Remeber the Broward County Promise program? That’s the name of the diversion program for kids with behavioral problems which was intended to prevent kids from becoming involved with the local police. Initially, Broward officials claimed Parkland school shooter Nikolas Cruz was never involved in the Promise program but earlier this month they finally admitted that wasn’t true. Over the weekend, the Sun-Sentinel newspaper had an in-depth report on the Promise program which describes it as a “culture of leniency” which lets students like Nikolas Cruz get an almost endless number of second chances:
The culture of leniency allows children to engage in an endless loop of violations and second chances, creating a system where kids who commit the same offense for the 10th time may be treated like it’s the first, according to records and interviews with people familiar with the process.

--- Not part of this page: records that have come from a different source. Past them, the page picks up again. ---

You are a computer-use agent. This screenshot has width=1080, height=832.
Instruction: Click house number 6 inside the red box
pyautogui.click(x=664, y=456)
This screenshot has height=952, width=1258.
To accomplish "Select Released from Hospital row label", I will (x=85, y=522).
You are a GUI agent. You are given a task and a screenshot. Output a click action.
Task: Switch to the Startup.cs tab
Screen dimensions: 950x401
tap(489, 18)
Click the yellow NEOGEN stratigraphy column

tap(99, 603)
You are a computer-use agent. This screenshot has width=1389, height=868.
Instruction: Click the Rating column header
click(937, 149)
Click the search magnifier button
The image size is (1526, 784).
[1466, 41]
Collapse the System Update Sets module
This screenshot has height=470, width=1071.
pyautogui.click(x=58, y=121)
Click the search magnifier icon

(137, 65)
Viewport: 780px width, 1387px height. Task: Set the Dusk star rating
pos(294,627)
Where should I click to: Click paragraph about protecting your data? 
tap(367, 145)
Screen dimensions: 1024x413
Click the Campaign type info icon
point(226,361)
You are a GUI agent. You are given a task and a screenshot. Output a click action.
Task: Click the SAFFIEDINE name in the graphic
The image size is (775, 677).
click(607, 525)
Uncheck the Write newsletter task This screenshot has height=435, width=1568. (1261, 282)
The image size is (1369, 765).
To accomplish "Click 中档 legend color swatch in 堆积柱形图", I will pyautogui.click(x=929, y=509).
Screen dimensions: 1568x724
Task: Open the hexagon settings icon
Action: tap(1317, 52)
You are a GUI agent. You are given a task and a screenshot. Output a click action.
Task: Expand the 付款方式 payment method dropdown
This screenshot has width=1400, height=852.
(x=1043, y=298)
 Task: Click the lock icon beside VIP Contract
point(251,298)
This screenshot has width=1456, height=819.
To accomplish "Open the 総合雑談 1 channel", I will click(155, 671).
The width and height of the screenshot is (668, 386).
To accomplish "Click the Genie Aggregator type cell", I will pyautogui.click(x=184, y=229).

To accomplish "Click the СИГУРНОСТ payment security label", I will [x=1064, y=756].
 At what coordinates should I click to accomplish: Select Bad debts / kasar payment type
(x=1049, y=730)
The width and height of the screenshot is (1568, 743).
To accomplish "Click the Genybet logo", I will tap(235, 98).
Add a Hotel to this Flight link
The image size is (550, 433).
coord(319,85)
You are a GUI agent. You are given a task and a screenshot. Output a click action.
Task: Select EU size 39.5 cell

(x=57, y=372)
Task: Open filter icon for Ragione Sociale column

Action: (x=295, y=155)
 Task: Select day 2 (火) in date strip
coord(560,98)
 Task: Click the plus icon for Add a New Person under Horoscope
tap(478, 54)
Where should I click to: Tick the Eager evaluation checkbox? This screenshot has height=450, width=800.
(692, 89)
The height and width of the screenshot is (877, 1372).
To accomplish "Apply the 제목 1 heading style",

Cruz was suspended at least 67 days over less than a year and a half at Westglades Middle School, and his problems continued at Marjory Stoneman Douglas High School, until he finally was forced to leave.
The South Florida Sun Sentinel obtained Cruz’s discipline records, reviewed discipline policies and found:
- Students can be considered first-time offenders even if they commit the same offenses year after year.
- The district’s claim of reforming bad behavior is exaggerated.
- Lenient discipline has an added PR benefit for the district: lower suspensions, expulsions and arrests along with rising graduation rates.
And it’s not just Cruz who benefited from this program. The district claims it has a 90% success rate at preventing students from “re-offending.” Most people hearing that would probably assume this means someone who passes through the program has a 90% chance of becoming a well-adjusted student who is not involved in any subsequent trouble. But what the Sun-Sentinel found is that’s not what the program itself means when it cites that 90% statistic:
A student can commit a subsequent infraction without being considered a repeat offender, as long as it’s not the exact same violation, in the exact same year.
The following year, they start with a clean slate.
“It’s extremely problematic,” said Tim Sternberg, a former assistant principal at Pine Ridge Educational Center who administered the Promise program. “You can develop a psyche that it is OK to commit crime because you can refresh the clock every year.”
Sternberg says he doesn’t have confidence in the district’s data. “They aren’t tracking kids over time.”
School Superintendent Robert Runcie claims he will review how “re-offending” is viewed under the program. Meanwhile, the district has been pointing to this data as proof the program is working to reform student behavior. But are things really improving or are school administrators just reporting problems less often?
Former Broward Middle School teacher Mary Fitzgerald told the Sun-Sentinel, “My principal basically would tell me it was his job to market the school. He was adamant about not looking bad.” She added, “A lot of principals are afraid. You don’t report theft because reporting it makes your school look dangerous.” The school may still be dangerous, parents simply won’t know that thanks to the leniency culture.
It all works out fine for administrators until someone like Nikolas Cruz comes along who moves from troubling behavior to mass murder without ever being referred to the police by his school. Only then do you discover there’s a serious downside to giving students an endless number of second chances.